◆ **Work to be completed**:
Every record is to be printed exactly as written; pictures are to be omitted.

◆ **Data supplied**:
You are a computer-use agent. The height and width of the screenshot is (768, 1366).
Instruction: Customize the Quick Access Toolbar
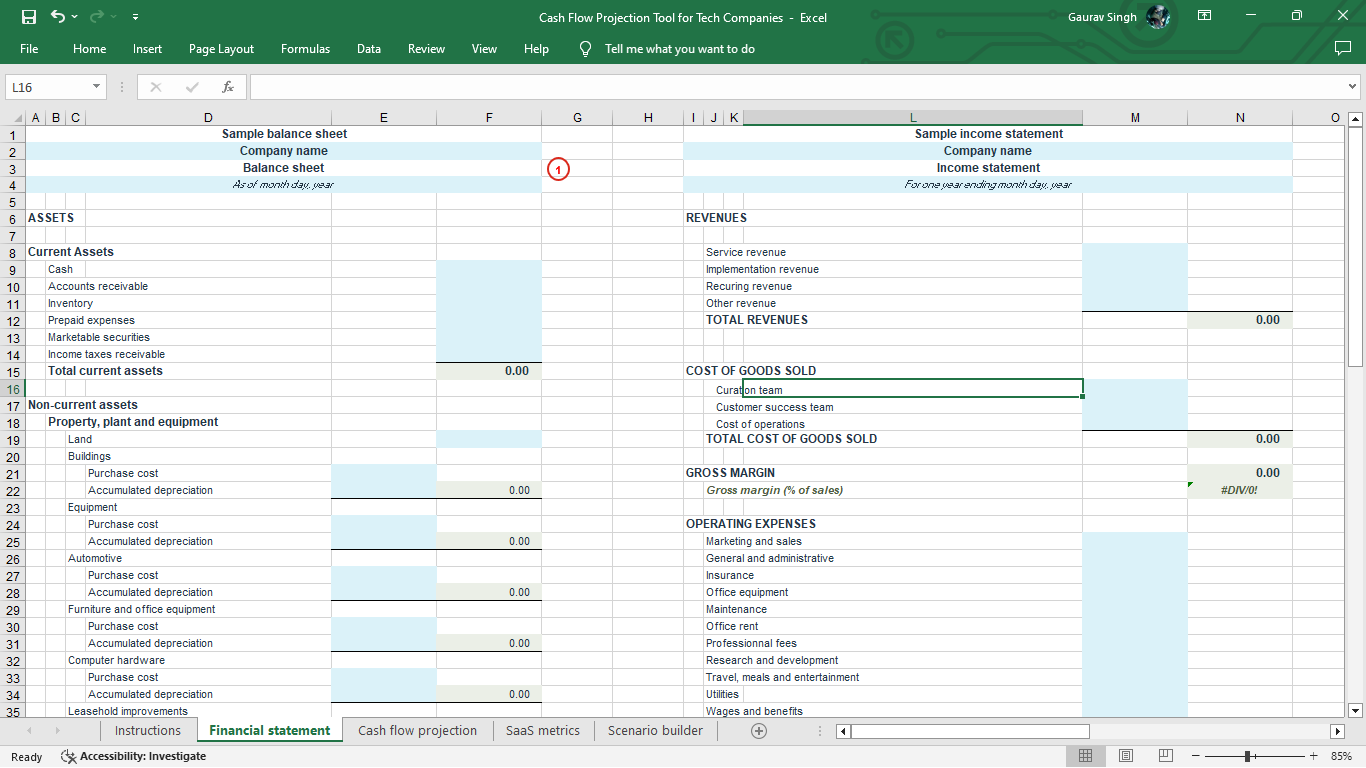pos(135,17)
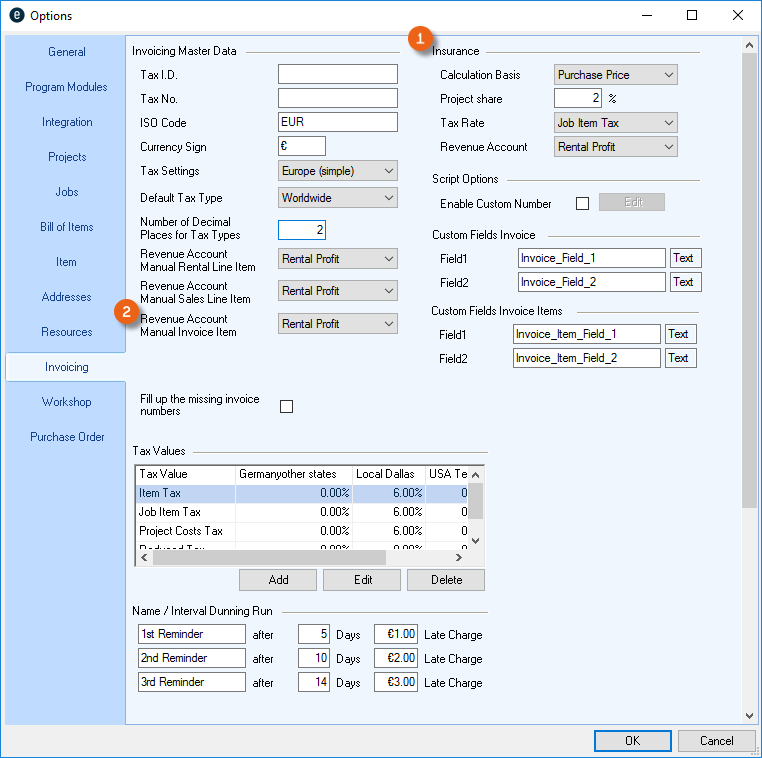Open the Purchase Order tab
762x758 pixels.
point(67,437)
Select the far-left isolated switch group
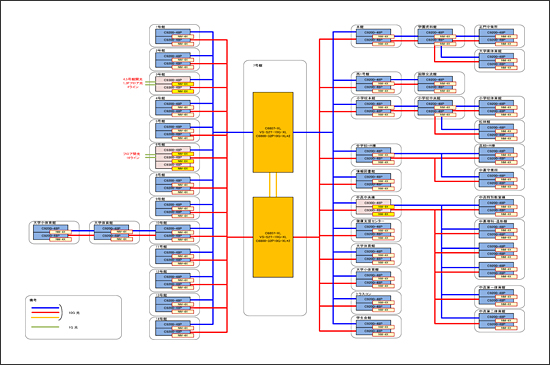Screen dimensions: 550x365 point(54,232)
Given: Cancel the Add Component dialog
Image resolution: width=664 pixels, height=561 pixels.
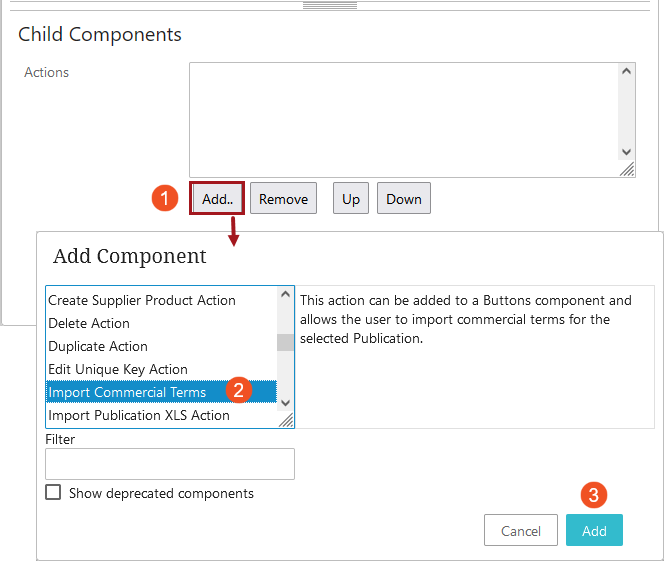Looking at the screenshot, I should coord(520,530).
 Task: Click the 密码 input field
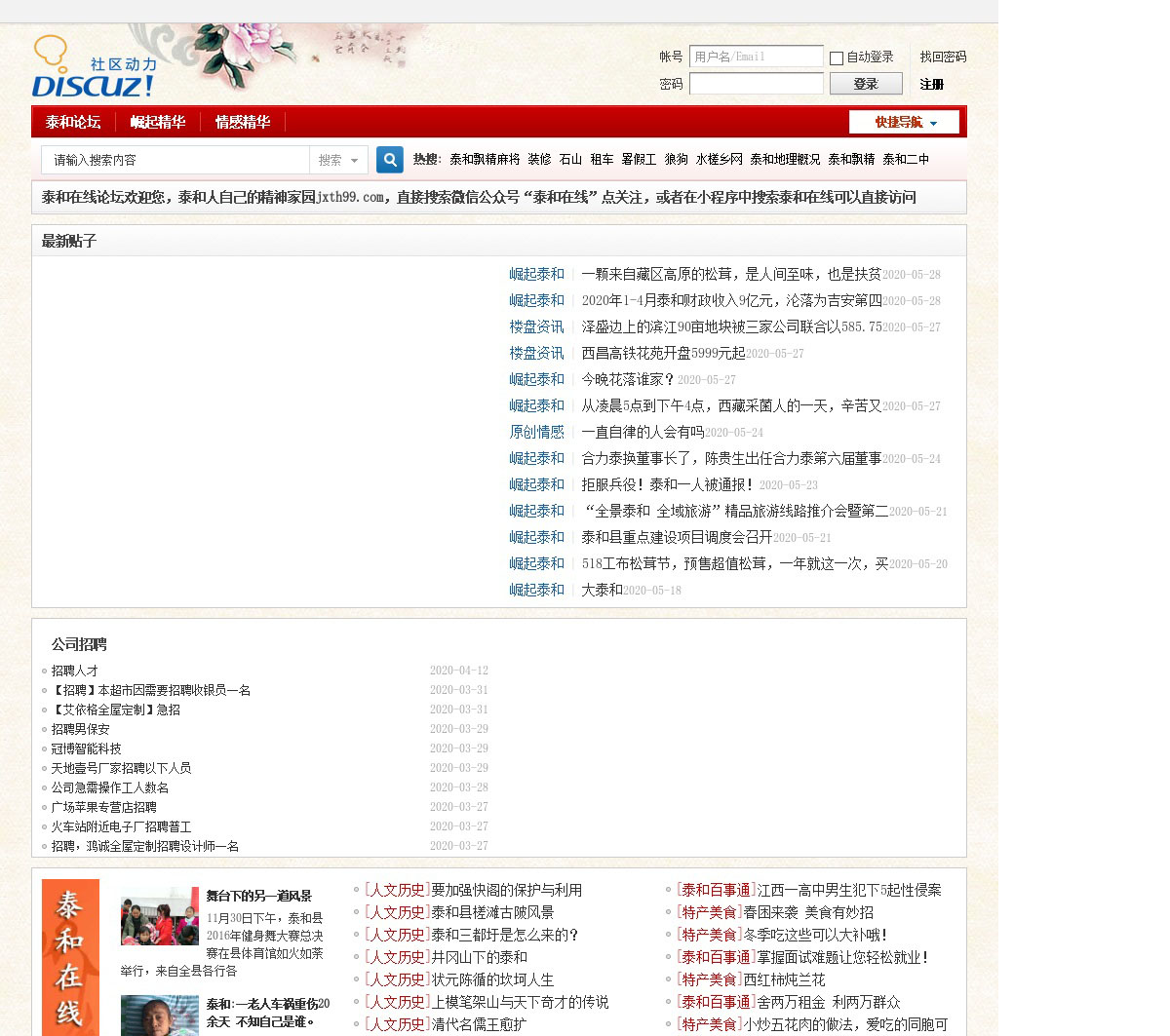coord(756,84)
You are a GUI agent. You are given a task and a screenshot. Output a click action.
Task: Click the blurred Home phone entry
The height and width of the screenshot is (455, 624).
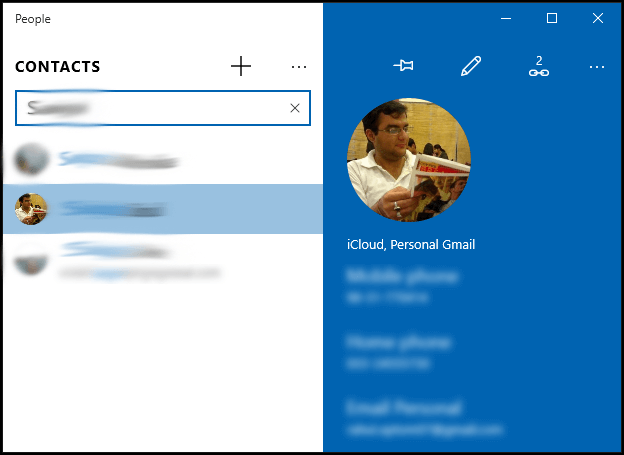click(x=398, y=353)
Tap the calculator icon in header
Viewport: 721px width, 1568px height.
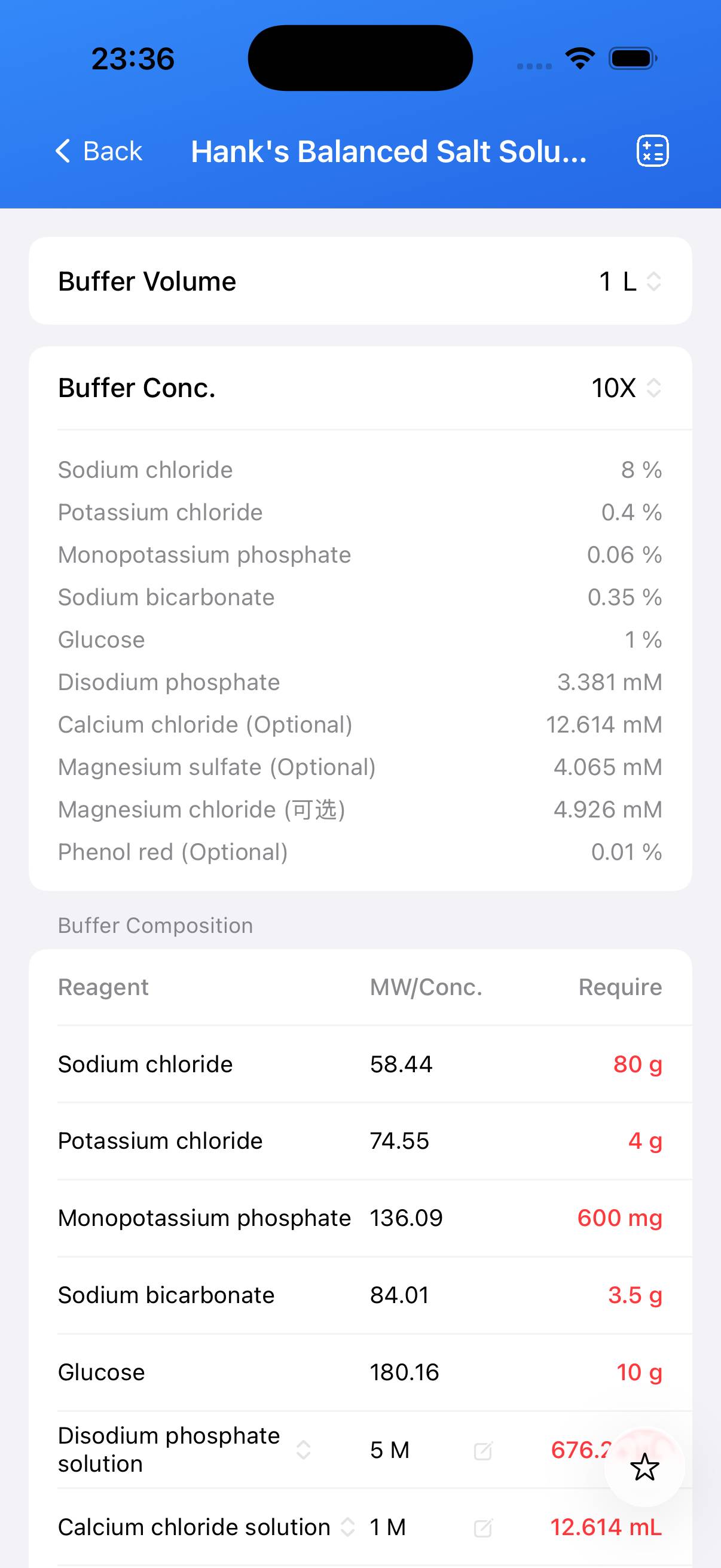click(x=652, y=151)
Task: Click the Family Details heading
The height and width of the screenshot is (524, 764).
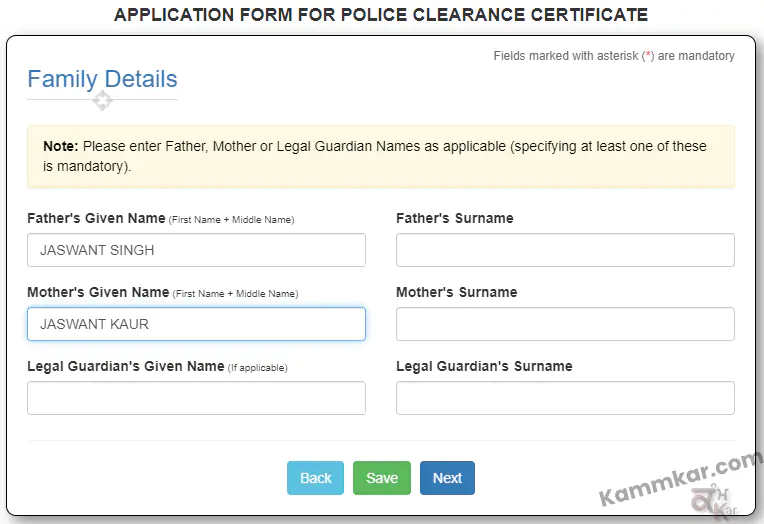Action: (x=102, y=79)
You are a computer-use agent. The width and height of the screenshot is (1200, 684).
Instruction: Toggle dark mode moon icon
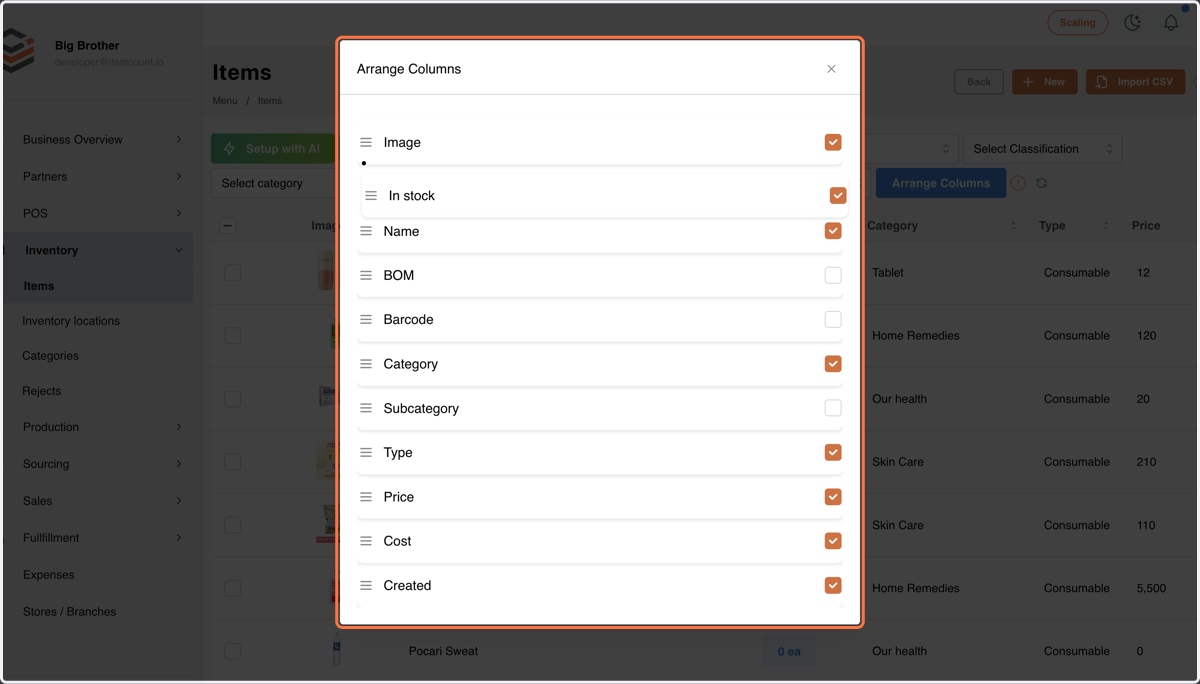click(x=1133, y=22)
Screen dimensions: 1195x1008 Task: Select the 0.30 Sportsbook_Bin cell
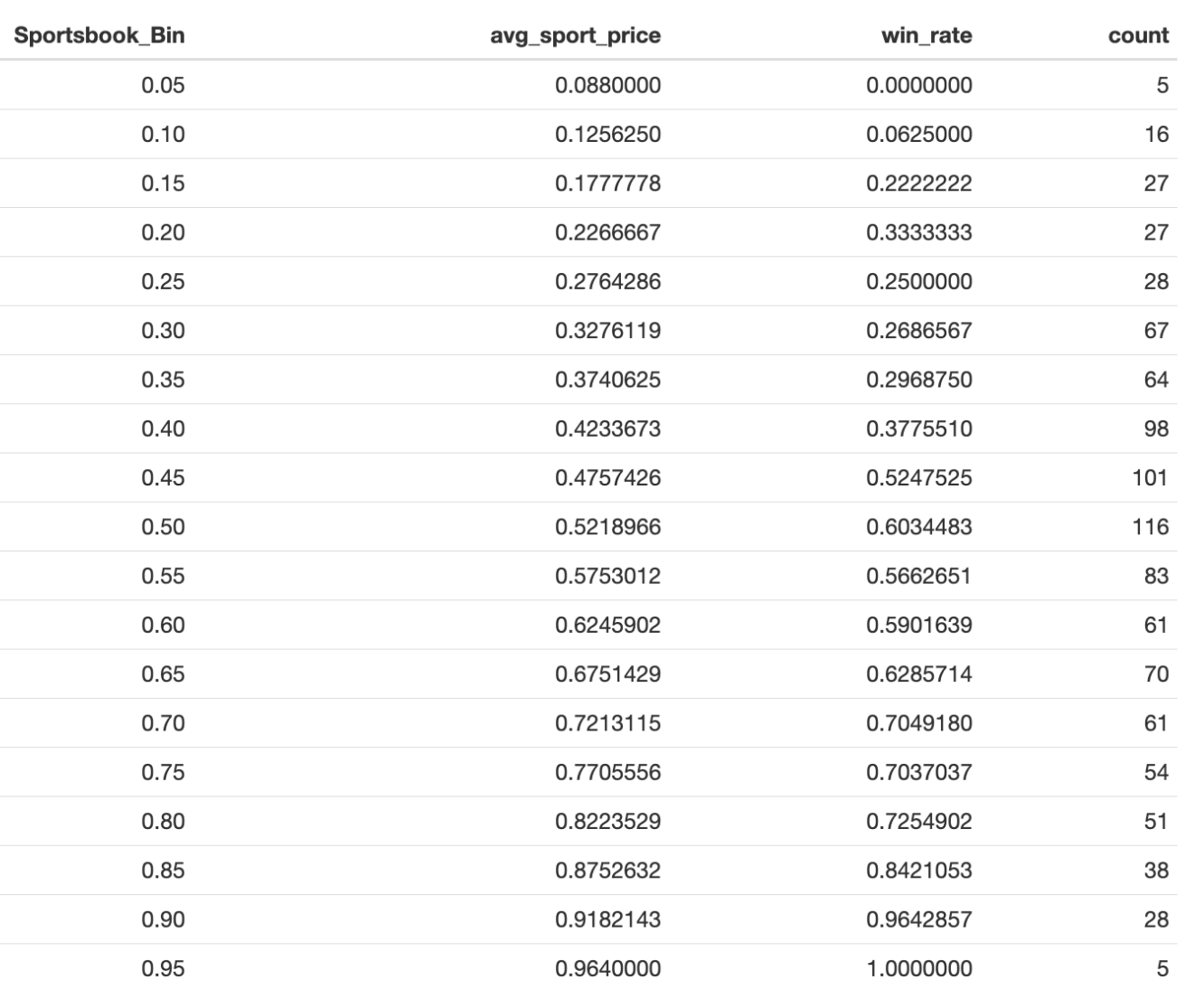[163, 331]
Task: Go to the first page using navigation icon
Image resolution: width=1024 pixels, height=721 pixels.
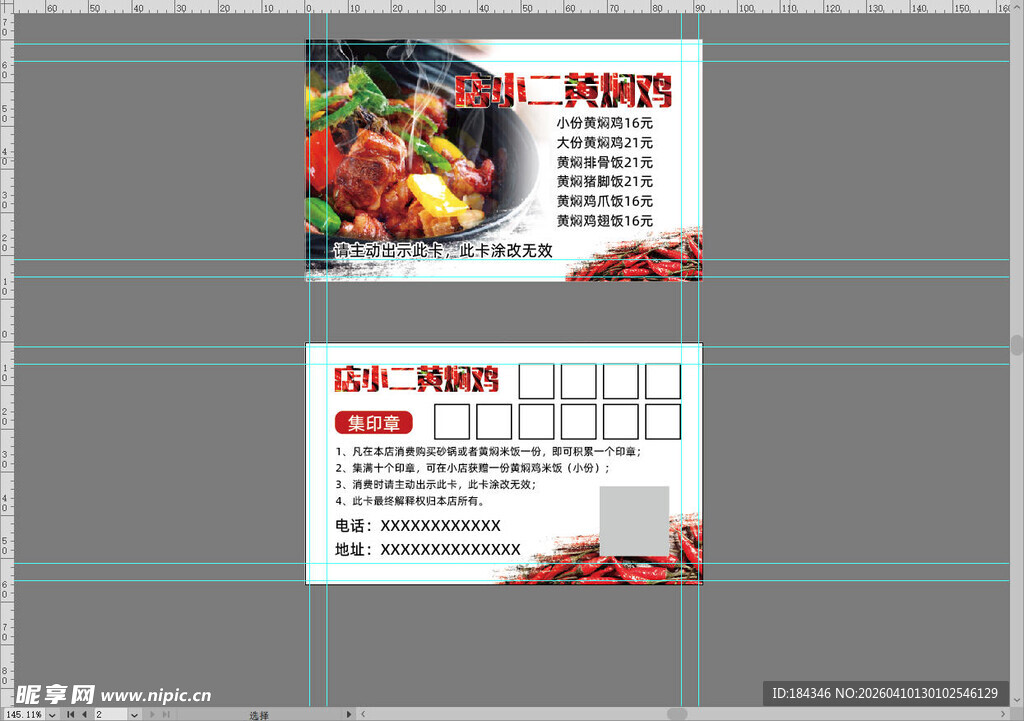Action: pos(70,714)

◆ **Answer to this task**:
You are a computer-use agent. The height and width of the screenshot is (768, 1366).
Instruction: Customize the Quick Access Toolbar
pos(135,17)
Open the Purchase Order tab
762x758 pixels.
point(67,437)
Select the far-left isolated switch group
Screen dimensions: 550x365 point(54,232)
Given: Cancel the Add Component dialog
Image resolution: width=664 pixels, height=561 pixels.
Looking at the screenshot, I should coord(520,530).
 Task: Click the 密码 input field
coord(756,84)
You are a GUI agent. You are given a task and a screenshot. Output a click action.
Task: Click the blurred Home phone entry
The height and width of the screenshot is (455, 624).
click(x=398, y=353)
Tap the calculator icon in header
Viewport: 721px width, 1568px height.
click(x=652, y=151)
Task: Click the Family Details heading
The height and width of the screenshot is (524, 764).
Action: (x=102, y=79)
You are a computer-use agent. The width and height of the screenshot is (1200, 684).
Instruction: Toggle dark mode moon icon
click(x=1133, y=22)
Screen dimensions: 1195x1008 Task: Select the 0.30 Sportsbook_Bin cell
[163, 331]
Task: Go to the first page using navigation icon
Image resolution: width=1024 pixels, height=721 pixels.
Action: pos(70,714)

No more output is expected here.